Speaking of real life, I also get into bits and pieces of my personal life on here; my views (which by tumblr’s standards are quite controversial), and everything in between all are contained in my diaries. I’m full of sultriness and froideur. I’m not interested in any online exposition; I value my privacy, yet have the urge to make connections with others and have a private yet public discourse, which is a reason why I created this website. Another reason why I created this website is due to my frustration with tumblr and its limitations (as well as certain people that are on it), which prohibits me from fully expressing myself. I’m a lover of sex, wine, and all the finer things life has to offer. I have unconventional views. I love to debate and to think differently. I am single, and in addition to my parents, I have an older brother and a half sister.

I currently live in the American west coast, for the time being. But no matter where I am, what I see is myself in the South and the South in me. The South is a broken place, and its richness lies in its brokenness. It’s an awfully human place. A bloody place. A pig fat place. I am, for better or worse, some strange breed of Southern. My father’s people are Nordic and glacial; Swedish grit meets English stiff upper lip. My mother’s people are much more hot-blooded, originating further south—swamps & Spanish moss south—and she studied philosophy & art in the low country at Loyola University New Orleans. Born under the constellation of Cancer, I have always been naturally inquisitive, creative, investigative, and interested in the metaphysical realm. Descended from a powerful mix of priests and sacred whores, shamans and stregas, I was raised by a mother whose grandmother practiced vodoun, or Haitian folk magic. Haitian strength and regalia meets French style and seductiveness meets Spanish and Italian impetuosity and passion.
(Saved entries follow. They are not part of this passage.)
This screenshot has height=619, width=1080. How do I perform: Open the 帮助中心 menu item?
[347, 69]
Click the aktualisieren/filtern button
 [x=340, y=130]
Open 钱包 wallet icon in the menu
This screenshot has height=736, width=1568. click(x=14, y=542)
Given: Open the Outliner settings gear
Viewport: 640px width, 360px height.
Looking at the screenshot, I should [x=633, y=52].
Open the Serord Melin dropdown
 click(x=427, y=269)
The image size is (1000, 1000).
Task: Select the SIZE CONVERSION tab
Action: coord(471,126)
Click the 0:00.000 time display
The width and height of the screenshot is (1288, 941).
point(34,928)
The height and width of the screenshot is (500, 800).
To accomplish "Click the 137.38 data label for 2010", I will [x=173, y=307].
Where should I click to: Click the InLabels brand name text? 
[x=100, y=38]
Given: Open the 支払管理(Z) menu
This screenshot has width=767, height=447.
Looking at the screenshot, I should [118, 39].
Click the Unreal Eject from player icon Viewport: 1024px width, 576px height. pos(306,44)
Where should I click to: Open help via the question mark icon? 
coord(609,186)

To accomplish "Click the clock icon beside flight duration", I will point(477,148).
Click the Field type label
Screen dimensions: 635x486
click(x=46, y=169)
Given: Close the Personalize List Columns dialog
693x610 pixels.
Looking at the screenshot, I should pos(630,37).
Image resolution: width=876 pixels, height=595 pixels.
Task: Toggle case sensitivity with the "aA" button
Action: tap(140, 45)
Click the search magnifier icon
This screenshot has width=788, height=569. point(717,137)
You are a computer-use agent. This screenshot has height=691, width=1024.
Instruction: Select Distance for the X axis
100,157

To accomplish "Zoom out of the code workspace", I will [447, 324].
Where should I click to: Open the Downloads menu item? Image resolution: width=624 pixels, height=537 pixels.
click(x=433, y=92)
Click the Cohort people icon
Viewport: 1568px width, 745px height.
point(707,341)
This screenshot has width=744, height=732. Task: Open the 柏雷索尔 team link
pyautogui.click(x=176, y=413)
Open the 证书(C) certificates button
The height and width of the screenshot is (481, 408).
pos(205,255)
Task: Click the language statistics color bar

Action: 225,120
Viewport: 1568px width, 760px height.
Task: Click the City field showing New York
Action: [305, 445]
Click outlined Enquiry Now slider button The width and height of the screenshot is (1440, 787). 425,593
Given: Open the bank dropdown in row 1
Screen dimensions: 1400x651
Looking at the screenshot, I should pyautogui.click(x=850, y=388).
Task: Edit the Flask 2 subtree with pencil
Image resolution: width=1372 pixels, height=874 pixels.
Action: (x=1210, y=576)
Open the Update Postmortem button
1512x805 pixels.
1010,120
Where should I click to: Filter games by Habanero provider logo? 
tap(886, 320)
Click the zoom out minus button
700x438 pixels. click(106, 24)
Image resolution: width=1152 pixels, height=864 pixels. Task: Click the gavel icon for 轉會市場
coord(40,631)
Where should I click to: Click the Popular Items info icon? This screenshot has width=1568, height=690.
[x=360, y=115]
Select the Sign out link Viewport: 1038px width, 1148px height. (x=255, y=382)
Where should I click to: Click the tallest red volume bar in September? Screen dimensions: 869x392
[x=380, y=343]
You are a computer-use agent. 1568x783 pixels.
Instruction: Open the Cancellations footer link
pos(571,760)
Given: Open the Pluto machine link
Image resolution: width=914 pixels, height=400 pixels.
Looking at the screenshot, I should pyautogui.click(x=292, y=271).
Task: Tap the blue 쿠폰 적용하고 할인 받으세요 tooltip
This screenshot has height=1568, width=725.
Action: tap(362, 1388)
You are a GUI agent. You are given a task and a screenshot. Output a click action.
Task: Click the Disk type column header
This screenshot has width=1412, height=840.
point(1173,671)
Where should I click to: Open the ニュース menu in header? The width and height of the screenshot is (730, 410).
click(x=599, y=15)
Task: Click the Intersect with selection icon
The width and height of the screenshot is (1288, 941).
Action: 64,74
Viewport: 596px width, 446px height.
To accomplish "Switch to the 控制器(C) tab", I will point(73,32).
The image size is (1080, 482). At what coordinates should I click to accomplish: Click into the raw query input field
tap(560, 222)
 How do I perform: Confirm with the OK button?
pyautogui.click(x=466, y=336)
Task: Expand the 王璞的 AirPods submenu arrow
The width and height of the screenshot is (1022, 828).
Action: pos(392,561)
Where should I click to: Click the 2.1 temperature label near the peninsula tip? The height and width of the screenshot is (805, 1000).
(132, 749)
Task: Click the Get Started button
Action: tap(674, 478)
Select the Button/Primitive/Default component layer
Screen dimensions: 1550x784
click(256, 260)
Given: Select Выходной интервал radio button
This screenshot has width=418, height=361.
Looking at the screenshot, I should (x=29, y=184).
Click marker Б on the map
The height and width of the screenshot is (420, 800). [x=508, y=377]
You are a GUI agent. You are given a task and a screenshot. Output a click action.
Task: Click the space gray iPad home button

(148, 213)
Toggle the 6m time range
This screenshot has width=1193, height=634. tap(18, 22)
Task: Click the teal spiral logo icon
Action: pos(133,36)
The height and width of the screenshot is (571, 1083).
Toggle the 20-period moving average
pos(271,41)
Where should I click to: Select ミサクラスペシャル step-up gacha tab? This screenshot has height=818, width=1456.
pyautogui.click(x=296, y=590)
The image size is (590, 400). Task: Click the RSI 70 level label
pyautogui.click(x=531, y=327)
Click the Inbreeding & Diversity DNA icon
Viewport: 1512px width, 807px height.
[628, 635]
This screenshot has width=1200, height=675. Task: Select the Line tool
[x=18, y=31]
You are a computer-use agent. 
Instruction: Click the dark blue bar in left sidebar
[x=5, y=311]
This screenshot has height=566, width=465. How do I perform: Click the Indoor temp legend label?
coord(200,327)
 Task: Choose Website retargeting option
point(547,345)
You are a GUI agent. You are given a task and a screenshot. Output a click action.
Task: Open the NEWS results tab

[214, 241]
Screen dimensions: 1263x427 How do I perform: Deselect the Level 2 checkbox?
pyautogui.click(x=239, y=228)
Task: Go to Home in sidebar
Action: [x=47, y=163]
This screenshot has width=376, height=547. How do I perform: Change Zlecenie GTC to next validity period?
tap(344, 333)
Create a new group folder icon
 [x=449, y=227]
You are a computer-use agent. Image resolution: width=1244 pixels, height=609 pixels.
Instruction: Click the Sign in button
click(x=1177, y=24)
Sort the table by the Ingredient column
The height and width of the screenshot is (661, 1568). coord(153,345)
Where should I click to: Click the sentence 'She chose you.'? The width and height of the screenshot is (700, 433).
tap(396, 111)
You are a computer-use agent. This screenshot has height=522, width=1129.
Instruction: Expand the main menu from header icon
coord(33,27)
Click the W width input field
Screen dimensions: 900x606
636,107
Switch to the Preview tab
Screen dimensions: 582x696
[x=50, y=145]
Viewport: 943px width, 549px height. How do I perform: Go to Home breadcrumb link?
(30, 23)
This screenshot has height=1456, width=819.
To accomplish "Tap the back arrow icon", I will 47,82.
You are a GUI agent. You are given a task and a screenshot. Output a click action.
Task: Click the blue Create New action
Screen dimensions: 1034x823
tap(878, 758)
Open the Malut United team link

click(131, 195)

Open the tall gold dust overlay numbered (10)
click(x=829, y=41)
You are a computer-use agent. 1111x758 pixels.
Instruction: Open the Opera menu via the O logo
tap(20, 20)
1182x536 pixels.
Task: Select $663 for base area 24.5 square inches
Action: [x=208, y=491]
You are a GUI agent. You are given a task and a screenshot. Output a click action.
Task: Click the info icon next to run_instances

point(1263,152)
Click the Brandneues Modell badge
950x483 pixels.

I’m a staunchly sexual woman. Even though I’m an agnostic atheist, I had religious experiences in the form of sex. I am, for better or worse, some strange breed of Southern.

I’ve been restless most of my life so far, spending the majority of my teenage years dissatisfied, drunk, and chasing some sort of spangled rock & roll chimera. But, as mid twenty-somethings are wont to do, I’m in the process of calming down and coming to appreciate the mundane & prosaic: finding the sacred in the mundane and the beauty in daily life.

Studying astrochemistry is a magical experience. Challenging. When I’m not doing that, I work as a freelance astrologer. Making the business of everyday living not just beautiful but interesting is my raison d’être. I’m in it for contrast and mess, the counter-intuitive, the strange, and the dark. I’m a mystic with the moon forever in the corner of my eye. So. I’m no major astrologer. I take pride in this. I think that as we’re starting to hunger for real answers, we’re hungering for real people.

What I’m really enamoured with is the texture of life itself from bone marrow to neuroscience, relationships to mortality. I’m not interested in an aseptic silence that avoids discomfort. There are messes that abide for weeks, screaming matches, missed deadlines, and ill starred decisions. And there is fresh bread, floral tea, and good work to be done. And there is poetry in all of it. I like sharp knives. I like people with spikes. I like technique. I like ratios. I like simplicity. I like rustic. I like refined. I like food. I like life. I’m quite an individualist and I cannot bear anyone telling me what to do. New people and fresh projects make me happiest. When life starts getting predictable, I get antsy. I’m a happy warrior who gets enjoyment out of being in battle and provoking others, which I do effortlessly. My philosophy is that regarding the quotidian as art down to the detail renders so much more out of life. Sometimes beauty is very ugly, and sometimes the ugly is very beautiful. That’s the aim of my work, and my work speaks for itself.